START Records for the exercise

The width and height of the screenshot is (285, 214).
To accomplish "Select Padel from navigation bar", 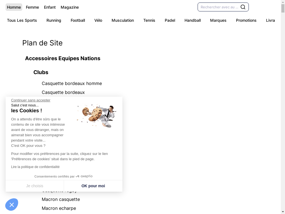I will (x=170, y=20).
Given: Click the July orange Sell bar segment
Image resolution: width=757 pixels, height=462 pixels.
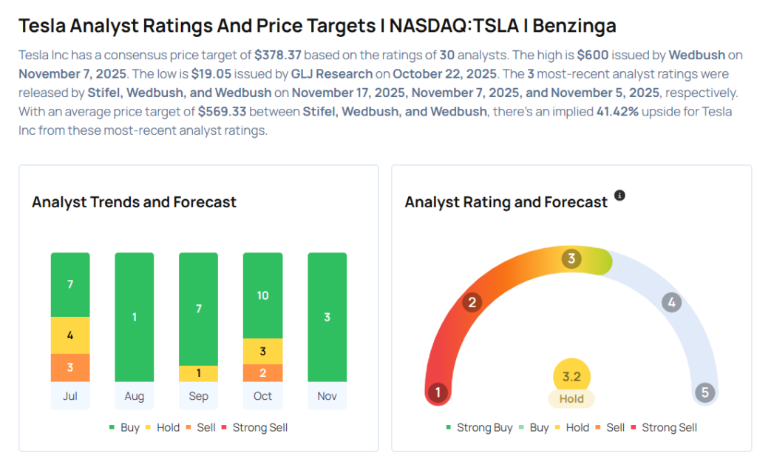Looking at the screenshot, I should click(x=70, y=368).
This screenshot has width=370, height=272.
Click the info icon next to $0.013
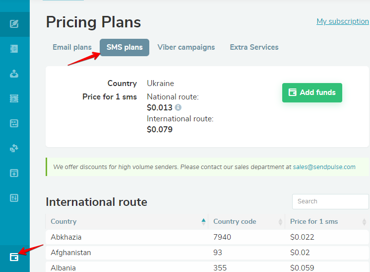(178, 107)
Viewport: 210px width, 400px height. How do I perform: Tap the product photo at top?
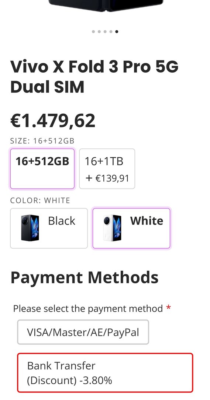pyautogui.click(x=106, y=6)
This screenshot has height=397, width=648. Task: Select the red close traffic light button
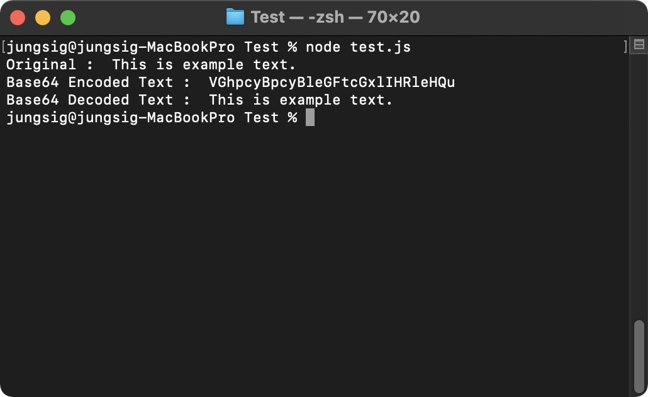click(18, 17)
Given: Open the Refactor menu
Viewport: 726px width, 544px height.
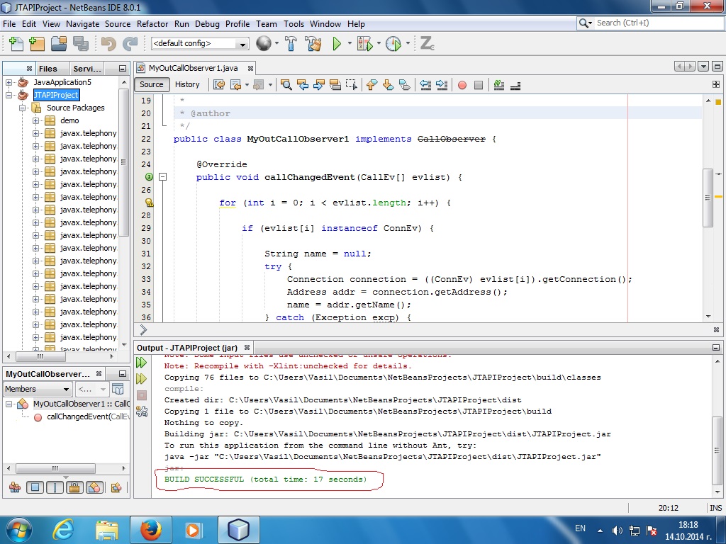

END Records for the exercise

What the task requires: Without the pictures, transcribe the lines from the one containing "This screenshot has width=370, height=272." through the end of the data, exactly and only those.

Answer for the task:
This screenshot has width=370, height=272.
Click the info icon next to $0.013
(178, 107)
Viewport: 210px width, 400px height. How do I perform: Tap the product photo at top?
pyautogui.click(x=106, y=6)
This screenshot has height=397, width=648. Task: Select the red close traffic light button
click(18, 17)
Given: Open the Refactor menu
Viewport: 726px width, 544px height.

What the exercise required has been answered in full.